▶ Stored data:

/---

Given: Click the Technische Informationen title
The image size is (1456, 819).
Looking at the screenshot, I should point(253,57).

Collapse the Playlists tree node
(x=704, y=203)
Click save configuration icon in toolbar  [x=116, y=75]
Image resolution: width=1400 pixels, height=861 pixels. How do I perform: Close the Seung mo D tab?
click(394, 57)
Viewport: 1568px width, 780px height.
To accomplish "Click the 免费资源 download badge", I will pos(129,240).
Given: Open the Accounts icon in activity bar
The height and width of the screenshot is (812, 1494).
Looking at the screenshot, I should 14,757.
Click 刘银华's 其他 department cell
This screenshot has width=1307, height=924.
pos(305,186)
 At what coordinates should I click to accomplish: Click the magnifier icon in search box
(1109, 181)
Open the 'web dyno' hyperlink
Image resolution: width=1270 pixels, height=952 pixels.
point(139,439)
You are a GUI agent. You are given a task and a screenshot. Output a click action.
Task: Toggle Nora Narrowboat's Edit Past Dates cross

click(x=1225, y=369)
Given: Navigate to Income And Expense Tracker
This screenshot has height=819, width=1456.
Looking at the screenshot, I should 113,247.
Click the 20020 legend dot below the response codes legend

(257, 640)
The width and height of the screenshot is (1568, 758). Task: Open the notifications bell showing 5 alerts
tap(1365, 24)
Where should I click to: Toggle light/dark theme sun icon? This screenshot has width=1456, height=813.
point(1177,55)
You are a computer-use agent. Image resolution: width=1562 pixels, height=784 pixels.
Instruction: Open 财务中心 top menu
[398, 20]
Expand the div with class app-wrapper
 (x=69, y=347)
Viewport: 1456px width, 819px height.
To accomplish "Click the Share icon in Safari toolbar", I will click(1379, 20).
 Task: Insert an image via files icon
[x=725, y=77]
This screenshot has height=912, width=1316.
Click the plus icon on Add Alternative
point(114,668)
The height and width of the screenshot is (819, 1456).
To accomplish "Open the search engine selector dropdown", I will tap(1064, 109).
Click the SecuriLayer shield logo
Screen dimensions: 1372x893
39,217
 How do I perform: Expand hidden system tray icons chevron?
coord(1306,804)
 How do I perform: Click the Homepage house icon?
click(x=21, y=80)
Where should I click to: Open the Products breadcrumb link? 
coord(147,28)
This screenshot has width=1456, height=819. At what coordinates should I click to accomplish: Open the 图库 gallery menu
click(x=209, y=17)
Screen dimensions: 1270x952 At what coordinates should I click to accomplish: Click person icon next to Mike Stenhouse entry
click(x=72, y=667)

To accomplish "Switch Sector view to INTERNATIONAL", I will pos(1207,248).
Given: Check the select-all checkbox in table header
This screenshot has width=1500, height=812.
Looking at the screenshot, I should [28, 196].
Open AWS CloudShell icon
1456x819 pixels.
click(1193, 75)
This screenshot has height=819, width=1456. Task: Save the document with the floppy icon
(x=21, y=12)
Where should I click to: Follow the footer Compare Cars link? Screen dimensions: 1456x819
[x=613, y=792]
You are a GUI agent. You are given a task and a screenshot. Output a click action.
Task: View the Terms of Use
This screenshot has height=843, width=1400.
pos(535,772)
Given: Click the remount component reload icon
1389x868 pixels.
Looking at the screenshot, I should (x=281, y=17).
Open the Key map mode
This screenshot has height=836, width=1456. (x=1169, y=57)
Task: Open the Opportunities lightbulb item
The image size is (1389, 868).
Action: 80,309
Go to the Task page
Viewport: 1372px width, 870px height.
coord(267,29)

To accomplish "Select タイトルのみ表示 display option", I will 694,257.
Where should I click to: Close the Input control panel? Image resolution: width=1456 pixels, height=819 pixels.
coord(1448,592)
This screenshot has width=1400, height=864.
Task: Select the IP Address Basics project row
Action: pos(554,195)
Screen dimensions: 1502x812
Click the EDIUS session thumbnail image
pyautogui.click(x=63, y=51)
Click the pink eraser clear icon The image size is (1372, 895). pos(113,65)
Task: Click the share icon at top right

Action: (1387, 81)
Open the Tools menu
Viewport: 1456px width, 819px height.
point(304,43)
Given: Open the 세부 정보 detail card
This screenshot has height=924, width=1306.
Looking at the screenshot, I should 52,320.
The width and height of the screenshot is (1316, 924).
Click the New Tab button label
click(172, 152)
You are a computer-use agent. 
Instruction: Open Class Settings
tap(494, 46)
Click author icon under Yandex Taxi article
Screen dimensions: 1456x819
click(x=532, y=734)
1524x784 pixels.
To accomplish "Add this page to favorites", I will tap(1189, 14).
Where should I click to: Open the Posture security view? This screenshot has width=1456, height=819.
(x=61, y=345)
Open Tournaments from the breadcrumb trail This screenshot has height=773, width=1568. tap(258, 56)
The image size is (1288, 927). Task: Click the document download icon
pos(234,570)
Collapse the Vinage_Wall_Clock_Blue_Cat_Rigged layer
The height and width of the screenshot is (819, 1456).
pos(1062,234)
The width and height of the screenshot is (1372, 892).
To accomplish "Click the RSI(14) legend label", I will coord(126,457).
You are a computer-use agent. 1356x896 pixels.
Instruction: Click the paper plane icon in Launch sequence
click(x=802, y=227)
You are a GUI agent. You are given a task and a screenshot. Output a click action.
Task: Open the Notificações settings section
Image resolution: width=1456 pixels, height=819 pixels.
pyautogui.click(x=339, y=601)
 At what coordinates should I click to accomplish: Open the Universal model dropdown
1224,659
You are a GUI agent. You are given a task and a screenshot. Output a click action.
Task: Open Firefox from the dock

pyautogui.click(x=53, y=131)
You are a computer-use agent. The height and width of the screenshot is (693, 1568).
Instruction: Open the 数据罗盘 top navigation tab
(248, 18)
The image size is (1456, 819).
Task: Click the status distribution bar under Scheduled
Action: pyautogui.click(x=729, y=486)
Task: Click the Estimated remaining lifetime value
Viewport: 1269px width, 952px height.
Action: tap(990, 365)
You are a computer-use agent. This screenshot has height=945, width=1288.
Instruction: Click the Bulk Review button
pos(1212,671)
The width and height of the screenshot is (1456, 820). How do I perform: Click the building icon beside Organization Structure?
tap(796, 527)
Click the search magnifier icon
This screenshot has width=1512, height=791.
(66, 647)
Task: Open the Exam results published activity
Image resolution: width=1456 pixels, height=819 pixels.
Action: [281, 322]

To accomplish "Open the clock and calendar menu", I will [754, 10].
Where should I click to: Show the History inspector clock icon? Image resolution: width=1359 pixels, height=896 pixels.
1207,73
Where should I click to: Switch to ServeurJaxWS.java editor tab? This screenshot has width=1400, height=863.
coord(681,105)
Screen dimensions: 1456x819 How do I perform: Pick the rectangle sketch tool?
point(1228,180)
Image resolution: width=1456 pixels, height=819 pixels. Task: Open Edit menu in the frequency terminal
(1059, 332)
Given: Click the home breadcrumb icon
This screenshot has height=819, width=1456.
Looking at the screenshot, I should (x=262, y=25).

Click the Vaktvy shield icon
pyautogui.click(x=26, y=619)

\---

If a line contains the word "activity", count it; give the total for the entries above and nothing else.

2